Search code examples
gitsvnversion-controlgit-svn

Importing multi-project SVN repository does not import all files created with svn copy


We're trying to move a legacy svn repository containing multiple projects into multiple git repositories.

Our repository setup is similar to this: https://daneomatic.com/2010/11/01/svn-to-multiple-git-repos/ , and following the suggestions in that post - while outdated - leads to properly split up repositories.

The actual process of splitting up the projects into different repositories is okay, but upon performing the svn repository import into git, several files and folders were not present after the import completed.

I tracked it down to files and folders where the svn log showed that they had been svn copied from other locations in the svn tree, and no matter what flags I experiment with when running git svn clone (such as specifying trunk, using filter-branch and similar) it seems like git-svn isn't able to resolve the svn cp, resulting in missing files and folders after the import has completed.

My theory is that the git svn import fails to "resolve" the svn copy. Even when doing a full import of the entire repository, the files in question are still missing, and comparing to a regular svn checkout I can pinpoint several missing files and folders.

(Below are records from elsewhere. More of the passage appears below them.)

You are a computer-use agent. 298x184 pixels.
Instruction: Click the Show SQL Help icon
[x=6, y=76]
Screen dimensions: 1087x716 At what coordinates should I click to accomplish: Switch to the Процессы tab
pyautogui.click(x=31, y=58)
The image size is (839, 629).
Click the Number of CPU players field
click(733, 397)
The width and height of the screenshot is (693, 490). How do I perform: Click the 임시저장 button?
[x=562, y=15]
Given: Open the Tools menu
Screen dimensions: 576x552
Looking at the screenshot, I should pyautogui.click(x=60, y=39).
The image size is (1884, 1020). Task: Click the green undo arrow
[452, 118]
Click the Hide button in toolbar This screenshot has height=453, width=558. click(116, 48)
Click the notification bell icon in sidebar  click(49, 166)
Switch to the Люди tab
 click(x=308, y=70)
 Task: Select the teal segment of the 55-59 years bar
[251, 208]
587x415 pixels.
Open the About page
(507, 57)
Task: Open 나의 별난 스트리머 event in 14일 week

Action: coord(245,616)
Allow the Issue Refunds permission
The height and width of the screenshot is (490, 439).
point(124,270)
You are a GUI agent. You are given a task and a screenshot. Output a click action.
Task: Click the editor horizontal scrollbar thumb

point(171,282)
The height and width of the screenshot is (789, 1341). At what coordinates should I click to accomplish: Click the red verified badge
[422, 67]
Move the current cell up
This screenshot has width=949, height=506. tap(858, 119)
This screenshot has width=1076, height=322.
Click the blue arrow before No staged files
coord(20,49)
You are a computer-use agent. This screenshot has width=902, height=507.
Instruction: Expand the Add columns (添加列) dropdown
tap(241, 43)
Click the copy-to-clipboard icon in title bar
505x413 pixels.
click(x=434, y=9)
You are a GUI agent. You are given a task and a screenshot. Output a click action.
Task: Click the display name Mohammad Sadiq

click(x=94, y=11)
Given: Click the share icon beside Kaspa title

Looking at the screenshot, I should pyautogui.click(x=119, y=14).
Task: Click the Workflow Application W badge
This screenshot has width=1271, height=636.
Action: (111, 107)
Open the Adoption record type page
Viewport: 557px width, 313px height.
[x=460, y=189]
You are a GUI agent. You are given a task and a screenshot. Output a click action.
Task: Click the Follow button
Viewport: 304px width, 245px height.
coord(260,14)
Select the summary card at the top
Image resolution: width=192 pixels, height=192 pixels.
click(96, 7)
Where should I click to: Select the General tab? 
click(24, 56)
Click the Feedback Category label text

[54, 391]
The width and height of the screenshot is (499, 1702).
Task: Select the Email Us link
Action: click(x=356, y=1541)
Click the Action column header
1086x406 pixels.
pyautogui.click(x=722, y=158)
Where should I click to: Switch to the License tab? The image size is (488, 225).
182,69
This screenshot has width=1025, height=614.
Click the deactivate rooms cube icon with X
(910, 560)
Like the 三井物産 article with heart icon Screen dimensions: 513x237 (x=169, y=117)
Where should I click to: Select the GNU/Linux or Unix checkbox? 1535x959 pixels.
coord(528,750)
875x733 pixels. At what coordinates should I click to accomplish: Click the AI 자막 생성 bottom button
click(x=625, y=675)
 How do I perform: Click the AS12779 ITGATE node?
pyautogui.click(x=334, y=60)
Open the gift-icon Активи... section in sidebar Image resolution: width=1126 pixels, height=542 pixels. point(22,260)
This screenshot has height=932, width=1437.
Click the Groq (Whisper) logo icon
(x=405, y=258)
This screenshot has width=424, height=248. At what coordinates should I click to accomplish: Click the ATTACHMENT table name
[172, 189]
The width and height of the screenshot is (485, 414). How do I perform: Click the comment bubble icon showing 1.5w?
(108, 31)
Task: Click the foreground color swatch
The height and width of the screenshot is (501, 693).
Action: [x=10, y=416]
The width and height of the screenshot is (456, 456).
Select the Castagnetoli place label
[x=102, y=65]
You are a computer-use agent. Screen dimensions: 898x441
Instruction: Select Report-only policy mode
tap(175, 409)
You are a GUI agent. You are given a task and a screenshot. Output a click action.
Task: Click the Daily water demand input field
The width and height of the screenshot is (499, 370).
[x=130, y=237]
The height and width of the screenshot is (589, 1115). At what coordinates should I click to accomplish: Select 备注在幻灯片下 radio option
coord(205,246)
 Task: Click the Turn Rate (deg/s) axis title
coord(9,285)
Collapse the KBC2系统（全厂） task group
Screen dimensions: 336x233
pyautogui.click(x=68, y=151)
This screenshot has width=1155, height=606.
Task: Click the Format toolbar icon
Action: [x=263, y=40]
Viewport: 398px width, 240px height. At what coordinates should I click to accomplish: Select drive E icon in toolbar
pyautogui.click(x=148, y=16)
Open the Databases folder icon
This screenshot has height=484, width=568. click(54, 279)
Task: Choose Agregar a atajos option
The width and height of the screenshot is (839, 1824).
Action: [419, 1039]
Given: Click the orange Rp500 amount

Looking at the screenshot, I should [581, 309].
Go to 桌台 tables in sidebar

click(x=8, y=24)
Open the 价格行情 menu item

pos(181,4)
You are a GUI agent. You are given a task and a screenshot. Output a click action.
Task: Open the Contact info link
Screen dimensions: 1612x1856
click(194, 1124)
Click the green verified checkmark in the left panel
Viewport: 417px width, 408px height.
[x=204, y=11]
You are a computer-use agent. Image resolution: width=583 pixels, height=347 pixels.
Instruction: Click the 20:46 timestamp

Does anyone have any experience with this, flags I can use on git svn, or tool suggestions to complete an import like this? I'd like to complete the import keeping the history somewhat intact.


Solution

  • For a one-time migration git-svn is not the right tool for conversions of repositories or parts of repositories. It is a great tool if you want to use Git as frontend for an existing SVN server, but for one-time conversions you should not use git-svn, but svn2git which is much more suited for this use-case.

    There are plenty tools called svn2git, the probably best one is the KDE one from https://github.com/svn-all-fast-export/svn2git. I strongly recommend using that svn2git tool. It is the best I know available out there and it is very flexible in what you can do with its rules files.

    You will be easily able to configure svn2gits rule file to produce the result you want from your current SVN layout, including any complex histories like yours that might exist and including producing several Git repos out of one SVN repo or combining different SVN repos into one Git repo cleanly in one run if you like.

    If you are not 100% about the history of your repository, svneverever from http://blog.hartwork.org/?p=763 is a great tool to investigate the history of an SVN repository when migrating it to Git.


    Even though git-svn is easier to start with, here are some further reasons why using the KDE svn2git instead of git-svn is superior, besides its flexibility:

    • the history is rebuilt much better and cleaner by svn2git (if the correct one is used), this is especially the case for more complex histories with branches and merges and so on
    • the tags are real tags and not branches in Git
    • with git-svn the tags contain an extra empty commit which also makes them not part of the branches, so a normal fetch will not get them until you give --tags to the command as by default only tags pointing to fetched branches are fetched also. With the proper svn2git tags are where they belong
    • if you changed layout in SVN you can easily configure this with svn2git, with git-svn you will loose history eventually
    • with svn2git you can also split one SVN repository into multiple Git repositories easily
    • or combine multiple SVN repositories in the same SVN root into one Git repository easily
    • the conversion is a gazillion times faster with the correct svn2git than with git-svn

    You see, there are many reasons why git-svn is worse and the KDE svn2git is superior. :-)